Ticagrelor: A new antiplatelet drug for acute coronary syndromes

Abstract

Coronary heart disease and acute coronary syndrome (ACS) are a significant cause of morbidity and mortality all over the world. Antiplatelet agents play an essential role in the treatment of acute coronary syndrome (ACS), usually with aspirin and a thienopyridine. Currently, clopidogrel, a second generation thienopyridine, is the main drug of choice, and the combination of aspirin and clopidogrel is administered orally for the treatment of ACS. Clopidogrel, the most commonly used thienopyridine, is limited by a high degree of interpatient variability and inconsistent inhibition of platelets. Ticagrelor, a new, oral, direct-acting P2Y12 receptor antagonist, produces a more profound and consistent antiplatelet effect than clopidogrel. The U.S. Food and Drug Administration approved Ticagrelor on July 20, 2011. Furthermore, ticagrelor has at least one active metabolite, which has pharmacokinetics that are very similar to the parent compound. Therefore, ticagrelor has a more rapid onset and more pronounced platelet inhibition than other antiplatelet agents. The safety and efficacy of ticagrelor compared with clopidogrel, in an ACS patient, has been recently evaluated by the PLATelet inhibition and patient Outcomes (PLATO) trial.
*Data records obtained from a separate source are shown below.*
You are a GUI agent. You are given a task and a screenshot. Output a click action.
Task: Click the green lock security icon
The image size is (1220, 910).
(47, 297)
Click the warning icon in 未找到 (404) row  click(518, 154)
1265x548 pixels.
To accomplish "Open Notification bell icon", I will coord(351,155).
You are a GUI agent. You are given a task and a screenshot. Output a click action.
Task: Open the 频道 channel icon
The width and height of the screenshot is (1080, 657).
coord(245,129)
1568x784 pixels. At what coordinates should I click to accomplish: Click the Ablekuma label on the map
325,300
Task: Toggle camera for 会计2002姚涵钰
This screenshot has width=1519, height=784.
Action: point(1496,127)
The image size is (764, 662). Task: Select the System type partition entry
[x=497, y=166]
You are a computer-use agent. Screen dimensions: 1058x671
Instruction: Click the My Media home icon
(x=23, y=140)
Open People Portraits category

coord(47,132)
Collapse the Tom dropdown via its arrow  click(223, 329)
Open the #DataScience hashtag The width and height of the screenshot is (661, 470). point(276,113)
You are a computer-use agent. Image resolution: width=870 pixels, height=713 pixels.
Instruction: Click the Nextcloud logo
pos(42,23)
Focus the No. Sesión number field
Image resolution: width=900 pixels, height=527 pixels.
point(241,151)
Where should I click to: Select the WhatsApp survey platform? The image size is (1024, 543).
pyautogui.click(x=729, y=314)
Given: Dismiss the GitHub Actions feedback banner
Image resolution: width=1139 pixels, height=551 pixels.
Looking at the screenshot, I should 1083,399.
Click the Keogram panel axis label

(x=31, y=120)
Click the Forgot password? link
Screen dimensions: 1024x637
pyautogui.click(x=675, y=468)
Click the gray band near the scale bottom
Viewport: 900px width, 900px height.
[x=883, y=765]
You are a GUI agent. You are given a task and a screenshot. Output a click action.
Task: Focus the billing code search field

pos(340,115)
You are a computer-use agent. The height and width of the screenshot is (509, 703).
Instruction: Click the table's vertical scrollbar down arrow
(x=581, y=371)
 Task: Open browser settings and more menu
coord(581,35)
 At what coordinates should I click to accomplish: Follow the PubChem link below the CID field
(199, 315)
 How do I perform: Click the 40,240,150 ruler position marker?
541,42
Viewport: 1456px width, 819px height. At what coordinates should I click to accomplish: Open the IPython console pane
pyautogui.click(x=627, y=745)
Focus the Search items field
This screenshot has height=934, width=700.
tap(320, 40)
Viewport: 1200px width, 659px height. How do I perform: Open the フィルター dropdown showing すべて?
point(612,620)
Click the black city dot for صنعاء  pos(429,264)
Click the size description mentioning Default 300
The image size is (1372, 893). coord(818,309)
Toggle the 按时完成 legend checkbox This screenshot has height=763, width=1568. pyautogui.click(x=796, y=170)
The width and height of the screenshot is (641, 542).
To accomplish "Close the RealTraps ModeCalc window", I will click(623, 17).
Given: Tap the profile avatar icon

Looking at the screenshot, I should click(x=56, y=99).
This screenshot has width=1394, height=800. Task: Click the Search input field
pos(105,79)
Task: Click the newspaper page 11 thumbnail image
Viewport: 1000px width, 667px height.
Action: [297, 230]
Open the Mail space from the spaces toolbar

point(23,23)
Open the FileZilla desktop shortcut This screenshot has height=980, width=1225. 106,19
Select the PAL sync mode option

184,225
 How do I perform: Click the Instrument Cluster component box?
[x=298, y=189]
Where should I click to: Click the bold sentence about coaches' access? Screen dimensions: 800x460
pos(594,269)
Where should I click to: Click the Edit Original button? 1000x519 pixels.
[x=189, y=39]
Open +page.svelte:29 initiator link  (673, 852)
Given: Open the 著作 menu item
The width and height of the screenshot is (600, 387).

Clinical studies of patients with both ST-elevation and non-ST-elevation ACS have shown that ticagrelor, when compared with clopidogrel, reduces the rates of vascular death and myocardial infarction. The clinical data currently available indicate that ticagrelor is a promising option for the treatment of patients with ACS and may be of particular use in those at high risk for ischemic events or in those unresponsive to clopidogrel.